I could see, however, that Rogers was caught between the devil of a limping contract and the deep blue sea of more bad press.

The appeal period has passed. Limping contract it is.

Who can know whether Judge Thomson was playing to the irony of grammatical defects in yet another Rogers contract when she tore this particular hole through Rogers' consumer contract? There were other moments in the trial when the judge referred to a context larger than courtroom 110 and to reputations that were not exactly established in evidence.

At one juncture, Judge Thomson interrupted Rogers' counsel in his efforts to portray the corporation as having exhibited uncommon decency in never having sent my account to collection and berated him for testing the credulity of the court: "Oh please. Don't make out that Rogers has been NICE in these circumstances. Everybody knows that Rogers is...[here she chose her words cautiously]...that...that Rogers is ROGERS!!"

By this simple tautology, the judge cleverly transformed the proper noun into a new and popularly understood (at least in Canada) descriptive while avoiding any appealable taint of bias.

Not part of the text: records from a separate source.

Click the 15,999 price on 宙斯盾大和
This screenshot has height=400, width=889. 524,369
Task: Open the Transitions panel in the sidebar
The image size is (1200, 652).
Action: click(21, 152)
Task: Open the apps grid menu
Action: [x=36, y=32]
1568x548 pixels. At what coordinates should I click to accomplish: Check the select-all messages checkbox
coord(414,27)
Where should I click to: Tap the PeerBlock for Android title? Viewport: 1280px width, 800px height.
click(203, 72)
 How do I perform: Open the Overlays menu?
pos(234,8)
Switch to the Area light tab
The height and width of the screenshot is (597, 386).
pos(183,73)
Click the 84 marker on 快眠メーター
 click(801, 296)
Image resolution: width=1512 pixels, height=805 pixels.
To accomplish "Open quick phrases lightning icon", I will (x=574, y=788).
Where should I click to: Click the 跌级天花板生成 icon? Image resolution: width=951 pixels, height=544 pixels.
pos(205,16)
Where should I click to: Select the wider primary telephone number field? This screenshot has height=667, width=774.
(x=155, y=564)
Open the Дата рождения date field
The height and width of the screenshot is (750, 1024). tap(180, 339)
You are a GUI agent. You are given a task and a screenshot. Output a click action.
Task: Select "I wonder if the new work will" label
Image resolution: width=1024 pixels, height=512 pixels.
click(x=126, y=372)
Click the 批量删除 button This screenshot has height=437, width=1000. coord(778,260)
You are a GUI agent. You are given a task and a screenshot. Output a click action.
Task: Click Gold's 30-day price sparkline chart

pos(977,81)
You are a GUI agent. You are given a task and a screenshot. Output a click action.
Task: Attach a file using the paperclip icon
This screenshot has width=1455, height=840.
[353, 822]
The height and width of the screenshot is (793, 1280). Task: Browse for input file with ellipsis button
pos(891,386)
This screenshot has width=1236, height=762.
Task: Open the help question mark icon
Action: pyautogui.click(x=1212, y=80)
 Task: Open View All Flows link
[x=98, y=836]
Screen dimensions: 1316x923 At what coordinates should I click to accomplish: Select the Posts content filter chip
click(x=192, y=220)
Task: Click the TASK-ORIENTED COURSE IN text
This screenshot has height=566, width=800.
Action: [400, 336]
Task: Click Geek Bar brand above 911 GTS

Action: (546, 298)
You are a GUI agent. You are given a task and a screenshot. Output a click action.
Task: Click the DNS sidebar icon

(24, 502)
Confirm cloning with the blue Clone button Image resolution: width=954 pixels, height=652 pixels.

Judge Thomson effectively said: Give me a break. Don't even begin to make out that Rogers is a decent corporate citizen. "Everybody knows that Rogers is ROGERS!!" That's the broadest granting of judicial notice to gossip and popular knowledge that I'm familiar with.

Who can know whether there was rich irony in a judgment rendering $2-Million-comma-Rogers' waiver of liability unenforceable on grammatical grounds?

I suspect Rogers has been adroitly...Rogered.